OBJECTIVE: Copy the data from the first line up to and including the line containing "click(x=135, y=500)", substituting "Screen size" for "Image resolution" and leaving everything else unchanged.

-- START OF SUPPLIED ENTRIES --

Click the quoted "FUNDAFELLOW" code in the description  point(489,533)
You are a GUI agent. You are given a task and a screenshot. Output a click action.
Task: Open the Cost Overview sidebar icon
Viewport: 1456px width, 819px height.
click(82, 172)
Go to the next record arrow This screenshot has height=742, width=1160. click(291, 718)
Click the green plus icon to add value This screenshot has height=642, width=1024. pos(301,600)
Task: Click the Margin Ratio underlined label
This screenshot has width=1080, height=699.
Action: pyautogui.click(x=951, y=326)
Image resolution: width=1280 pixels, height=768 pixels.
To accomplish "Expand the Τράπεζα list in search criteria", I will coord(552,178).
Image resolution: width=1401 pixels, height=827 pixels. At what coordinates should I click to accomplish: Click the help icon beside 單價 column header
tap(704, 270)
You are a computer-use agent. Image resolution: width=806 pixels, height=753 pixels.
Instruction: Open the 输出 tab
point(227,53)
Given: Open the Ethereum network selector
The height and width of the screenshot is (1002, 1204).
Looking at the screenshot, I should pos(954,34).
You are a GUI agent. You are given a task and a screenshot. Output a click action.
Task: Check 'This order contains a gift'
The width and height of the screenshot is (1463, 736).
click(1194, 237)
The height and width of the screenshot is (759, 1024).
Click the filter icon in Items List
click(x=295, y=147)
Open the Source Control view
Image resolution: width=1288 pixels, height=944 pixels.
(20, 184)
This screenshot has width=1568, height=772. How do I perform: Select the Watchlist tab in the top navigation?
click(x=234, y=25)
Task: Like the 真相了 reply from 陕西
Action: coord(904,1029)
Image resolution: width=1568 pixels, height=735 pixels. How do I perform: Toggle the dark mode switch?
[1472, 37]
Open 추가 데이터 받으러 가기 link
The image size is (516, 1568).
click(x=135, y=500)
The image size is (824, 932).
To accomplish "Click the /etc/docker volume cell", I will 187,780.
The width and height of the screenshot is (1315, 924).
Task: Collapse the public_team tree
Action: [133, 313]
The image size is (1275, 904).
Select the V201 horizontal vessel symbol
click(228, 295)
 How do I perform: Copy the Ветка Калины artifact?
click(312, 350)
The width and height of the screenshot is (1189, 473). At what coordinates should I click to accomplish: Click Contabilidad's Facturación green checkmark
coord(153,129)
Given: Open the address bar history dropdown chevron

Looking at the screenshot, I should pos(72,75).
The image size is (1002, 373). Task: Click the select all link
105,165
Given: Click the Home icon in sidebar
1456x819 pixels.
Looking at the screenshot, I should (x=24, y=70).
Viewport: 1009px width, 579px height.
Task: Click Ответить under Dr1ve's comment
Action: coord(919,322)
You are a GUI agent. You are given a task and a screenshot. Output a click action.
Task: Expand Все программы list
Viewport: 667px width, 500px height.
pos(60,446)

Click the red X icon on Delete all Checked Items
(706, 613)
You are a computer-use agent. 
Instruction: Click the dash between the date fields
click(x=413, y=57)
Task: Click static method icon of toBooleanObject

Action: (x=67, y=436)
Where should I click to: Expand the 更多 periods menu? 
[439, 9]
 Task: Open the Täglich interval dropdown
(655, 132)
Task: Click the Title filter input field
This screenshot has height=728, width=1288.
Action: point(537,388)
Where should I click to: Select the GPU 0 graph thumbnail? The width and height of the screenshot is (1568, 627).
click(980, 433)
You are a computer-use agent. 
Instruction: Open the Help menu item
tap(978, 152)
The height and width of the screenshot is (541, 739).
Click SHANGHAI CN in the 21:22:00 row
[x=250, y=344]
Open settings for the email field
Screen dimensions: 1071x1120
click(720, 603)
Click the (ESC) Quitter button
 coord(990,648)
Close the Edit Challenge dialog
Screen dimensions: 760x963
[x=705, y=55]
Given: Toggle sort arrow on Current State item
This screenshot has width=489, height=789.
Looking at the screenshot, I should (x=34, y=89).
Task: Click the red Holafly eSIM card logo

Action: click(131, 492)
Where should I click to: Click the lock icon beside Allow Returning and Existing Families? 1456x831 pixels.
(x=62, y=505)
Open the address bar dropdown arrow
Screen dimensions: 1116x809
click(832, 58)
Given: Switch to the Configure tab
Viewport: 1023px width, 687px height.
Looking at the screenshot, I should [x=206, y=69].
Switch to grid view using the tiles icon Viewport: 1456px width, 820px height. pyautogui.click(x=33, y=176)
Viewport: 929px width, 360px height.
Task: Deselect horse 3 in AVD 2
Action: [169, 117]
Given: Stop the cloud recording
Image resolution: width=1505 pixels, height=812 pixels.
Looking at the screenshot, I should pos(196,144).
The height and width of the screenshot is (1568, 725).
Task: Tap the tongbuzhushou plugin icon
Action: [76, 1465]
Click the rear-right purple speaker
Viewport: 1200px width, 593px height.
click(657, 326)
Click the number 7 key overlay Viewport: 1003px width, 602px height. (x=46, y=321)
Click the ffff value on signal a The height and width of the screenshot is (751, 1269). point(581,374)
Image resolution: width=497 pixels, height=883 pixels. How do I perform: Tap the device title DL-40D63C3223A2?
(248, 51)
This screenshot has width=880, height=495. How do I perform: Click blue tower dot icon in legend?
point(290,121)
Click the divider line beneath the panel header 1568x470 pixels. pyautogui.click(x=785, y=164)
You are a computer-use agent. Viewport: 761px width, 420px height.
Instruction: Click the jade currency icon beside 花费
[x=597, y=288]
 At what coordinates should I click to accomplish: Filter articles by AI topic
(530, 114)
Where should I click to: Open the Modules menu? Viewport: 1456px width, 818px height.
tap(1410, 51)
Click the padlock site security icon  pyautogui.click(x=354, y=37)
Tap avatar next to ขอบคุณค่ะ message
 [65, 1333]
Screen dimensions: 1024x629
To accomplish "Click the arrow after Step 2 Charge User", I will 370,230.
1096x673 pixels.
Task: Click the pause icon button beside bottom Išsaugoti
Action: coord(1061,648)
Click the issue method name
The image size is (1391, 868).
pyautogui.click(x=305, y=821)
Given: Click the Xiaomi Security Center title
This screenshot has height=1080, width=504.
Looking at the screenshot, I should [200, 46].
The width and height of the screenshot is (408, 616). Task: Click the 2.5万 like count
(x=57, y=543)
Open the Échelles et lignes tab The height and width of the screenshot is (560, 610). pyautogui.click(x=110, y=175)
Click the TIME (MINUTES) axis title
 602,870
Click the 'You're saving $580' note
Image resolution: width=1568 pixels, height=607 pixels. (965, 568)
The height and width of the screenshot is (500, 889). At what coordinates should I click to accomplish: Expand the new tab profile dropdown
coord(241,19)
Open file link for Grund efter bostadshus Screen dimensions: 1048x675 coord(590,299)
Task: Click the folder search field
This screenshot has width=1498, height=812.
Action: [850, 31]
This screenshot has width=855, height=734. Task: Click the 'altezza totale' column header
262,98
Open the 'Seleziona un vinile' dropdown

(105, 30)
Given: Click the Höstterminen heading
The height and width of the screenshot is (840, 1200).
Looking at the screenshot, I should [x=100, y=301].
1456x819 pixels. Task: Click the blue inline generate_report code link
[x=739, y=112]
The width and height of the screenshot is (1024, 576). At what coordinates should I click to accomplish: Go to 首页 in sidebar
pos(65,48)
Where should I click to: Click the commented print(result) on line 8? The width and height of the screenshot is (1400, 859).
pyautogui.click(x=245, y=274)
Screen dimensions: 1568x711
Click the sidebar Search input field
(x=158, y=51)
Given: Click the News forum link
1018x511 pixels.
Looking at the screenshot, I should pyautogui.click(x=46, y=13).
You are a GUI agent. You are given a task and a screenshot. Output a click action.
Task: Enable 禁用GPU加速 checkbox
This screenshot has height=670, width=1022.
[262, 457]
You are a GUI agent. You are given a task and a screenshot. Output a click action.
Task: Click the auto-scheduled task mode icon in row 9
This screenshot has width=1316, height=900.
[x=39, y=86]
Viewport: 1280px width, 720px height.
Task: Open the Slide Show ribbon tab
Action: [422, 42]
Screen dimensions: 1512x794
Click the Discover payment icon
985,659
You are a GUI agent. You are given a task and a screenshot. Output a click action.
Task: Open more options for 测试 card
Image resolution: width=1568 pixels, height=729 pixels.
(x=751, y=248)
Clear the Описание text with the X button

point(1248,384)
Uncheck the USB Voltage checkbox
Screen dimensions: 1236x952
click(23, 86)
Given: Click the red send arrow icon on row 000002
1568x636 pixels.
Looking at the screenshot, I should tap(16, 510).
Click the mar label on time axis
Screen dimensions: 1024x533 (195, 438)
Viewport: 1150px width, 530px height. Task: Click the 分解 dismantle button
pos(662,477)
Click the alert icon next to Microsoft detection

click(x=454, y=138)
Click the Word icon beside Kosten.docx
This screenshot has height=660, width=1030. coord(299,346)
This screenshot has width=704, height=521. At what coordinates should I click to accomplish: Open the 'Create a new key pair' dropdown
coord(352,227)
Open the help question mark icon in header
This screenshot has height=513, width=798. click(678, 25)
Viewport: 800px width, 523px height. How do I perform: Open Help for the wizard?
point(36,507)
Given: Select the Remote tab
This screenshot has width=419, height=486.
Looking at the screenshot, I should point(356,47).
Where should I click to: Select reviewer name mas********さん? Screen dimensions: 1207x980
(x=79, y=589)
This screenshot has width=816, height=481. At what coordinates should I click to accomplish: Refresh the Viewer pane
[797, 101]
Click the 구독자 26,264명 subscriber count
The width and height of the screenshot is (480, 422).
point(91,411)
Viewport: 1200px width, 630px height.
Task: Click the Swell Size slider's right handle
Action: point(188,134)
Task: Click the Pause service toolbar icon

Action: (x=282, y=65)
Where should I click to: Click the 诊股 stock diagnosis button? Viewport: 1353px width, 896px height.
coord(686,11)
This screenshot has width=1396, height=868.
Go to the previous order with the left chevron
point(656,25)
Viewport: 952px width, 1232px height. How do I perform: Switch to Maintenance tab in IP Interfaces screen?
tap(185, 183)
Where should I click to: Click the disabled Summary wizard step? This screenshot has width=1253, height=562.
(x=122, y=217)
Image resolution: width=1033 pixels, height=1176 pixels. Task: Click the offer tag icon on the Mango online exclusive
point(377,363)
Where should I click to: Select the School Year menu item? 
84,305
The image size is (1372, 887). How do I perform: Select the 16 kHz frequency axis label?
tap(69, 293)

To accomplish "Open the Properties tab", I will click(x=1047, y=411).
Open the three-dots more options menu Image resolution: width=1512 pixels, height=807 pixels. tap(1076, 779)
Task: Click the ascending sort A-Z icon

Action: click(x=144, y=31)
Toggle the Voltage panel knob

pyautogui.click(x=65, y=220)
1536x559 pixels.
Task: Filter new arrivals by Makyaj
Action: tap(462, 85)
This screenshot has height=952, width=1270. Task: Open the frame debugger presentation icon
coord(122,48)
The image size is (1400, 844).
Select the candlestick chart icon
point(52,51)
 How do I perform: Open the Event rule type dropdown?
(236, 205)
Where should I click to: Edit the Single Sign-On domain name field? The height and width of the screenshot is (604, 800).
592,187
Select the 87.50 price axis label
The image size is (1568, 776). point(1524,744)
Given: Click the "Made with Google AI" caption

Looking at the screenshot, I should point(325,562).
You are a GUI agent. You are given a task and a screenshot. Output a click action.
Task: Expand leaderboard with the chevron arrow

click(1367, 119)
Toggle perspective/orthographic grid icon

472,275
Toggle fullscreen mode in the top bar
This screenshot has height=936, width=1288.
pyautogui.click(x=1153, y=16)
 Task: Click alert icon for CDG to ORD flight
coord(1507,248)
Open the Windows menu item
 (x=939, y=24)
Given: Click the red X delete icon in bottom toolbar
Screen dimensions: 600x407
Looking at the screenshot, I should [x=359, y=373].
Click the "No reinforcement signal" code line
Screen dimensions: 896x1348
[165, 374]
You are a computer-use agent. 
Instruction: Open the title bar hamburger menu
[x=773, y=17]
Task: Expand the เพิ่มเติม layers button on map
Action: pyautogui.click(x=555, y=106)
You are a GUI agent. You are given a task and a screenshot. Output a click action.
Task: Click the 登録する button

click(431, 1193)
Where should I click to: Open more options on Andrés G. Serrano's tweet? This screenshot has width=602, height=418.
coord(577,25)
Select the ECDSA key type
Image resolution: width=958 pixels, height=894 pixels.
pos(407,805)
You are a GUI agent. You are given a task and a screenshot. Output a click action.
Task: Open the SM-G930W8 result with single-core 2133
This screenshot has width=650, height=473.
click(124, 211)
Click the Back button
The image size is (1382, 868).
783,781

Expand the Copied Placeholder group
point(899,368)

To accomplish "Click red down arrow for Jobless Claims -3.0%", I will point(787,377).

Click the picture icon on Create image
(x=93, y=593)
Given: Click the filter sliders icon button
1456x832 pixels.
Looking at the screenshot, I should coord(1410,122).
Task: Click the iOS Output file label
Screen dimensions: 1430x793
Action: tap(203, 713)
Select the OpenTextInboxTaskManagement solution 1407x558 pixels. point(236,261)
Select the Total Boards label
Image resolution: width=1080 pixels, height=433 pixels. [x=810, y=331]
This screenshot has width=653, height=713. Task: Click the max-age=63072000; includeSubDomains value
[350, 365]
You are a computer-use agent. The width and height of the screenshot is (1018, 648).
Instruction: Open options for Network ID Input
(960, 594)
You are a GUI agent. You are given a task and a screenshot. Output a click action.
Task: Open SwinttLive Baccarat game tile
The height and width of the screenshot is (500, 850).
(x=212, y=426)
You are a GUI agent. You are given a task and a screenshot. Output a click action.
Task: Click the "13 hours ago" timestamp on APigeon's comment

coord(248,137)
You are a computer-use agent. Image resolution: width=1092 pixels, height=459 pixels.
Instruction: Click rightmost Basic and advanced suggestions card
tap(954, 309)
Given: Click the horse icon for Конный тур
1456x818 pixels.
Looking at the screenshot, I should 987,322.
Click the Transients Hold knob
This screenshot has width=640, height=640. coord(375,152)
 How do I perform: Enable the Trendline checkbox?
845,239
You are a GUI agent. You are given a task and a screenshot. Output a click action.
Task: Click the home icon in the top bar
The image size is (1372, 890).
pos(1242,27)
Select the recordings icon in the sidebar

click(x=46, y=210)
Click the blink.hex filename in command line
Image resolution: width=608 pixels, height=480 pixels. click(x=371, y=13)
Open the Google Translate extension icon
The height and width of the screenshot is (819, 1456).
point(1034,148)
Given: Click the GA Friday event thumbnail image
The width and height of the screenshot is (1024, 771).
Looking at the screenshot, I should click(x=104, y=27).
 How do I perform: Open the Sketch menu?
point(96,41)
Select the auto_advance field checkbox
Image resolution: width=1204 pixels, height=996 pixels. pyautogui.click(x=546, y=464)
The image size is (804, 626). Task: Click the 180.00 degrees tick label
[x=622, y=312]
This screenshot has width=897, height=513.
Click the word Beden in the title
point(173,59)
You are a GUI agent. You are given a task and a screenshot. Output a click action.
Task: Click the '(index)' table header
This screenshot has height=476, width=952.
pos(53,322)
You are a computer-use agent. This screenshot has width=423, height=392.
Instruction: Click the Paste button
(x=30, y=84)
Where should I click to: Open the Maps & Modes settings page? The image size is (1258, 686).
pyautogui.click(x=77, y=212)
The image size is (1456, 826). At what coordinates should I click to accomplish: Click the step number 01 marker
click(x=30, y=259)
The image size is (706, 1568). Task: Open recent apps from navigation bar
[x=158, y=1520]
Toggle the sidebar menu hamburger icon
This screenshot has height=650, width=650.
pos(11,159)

-- END OF SUPPLIED ENTRIES --

EXERCISE SOLUTION:
Click the quoted "FUNDAFELLOW" code in the description  point(489,533)
You are a GUI agent. You are given a task and a screenshot. Output a click action.
Task: Open the Cost Overview sidebar icon
Viewport: 1456px width, 819px height.
click(82, 172)
Go to the next record arrow This screenshot has height=742, width=1160. click(291, 718)
Click the green plus icon to add value This screenshot has height=642, width=1024. pos(301,600)
Task: Click the Margin Ratio underlined label
This screenshot has width=1080, height=699.
Action: pyautogui.click(x=951, y=326)
Screen size: width=1280 pixels, height=768 pixels.
To accomplish "Expand the Τράπεζα list in search criteria", I will coord(552,178).
Screen size: width=1401 pixels, height=827 pixels. At what coordinates should I click to accomplish: Click the help icon beside 單價 column header
tap(704, 270)
You are a computer-use agent. Screen size: width=806 pixels, height=753 pixels.
Instruction: Open the 输出 tab
point(227,53)
Given: Open the Ethereum network selector
The height and width of the screenshot is (1002, 1204).
Looking at the screenshot, I should pos(954,34).
You are a GUI agent. You are given a task and a screenshot. Output a click action.
Task: Check 'This order contains a gift'
The width and height of the screenshot is (1463, 736).
click(1194, 237)
The height and width of the screenshot is (759, 1024).
Click the filter icon in Items List
click(x=295, y=147)
Open the Source Control view
Screen size: width=1288 pixels, height=944 pixels.
(20, 184)
This screenshot has width=1568, height=772. How do I perform: Select the Watchlist tab in the top navigation?
click(x=234, y=25)
Task: Like the 真相了 reply from 陕西
Action: coord(904,1029)
Screen size: width=1568 pixels, height=735 pixels. How do I perform: Toggle the dark mode switch?
[1472, 37]
Open 추가 데이터 받으러 가기 link
The image size is (516, 1568).
click(x=135, y=500)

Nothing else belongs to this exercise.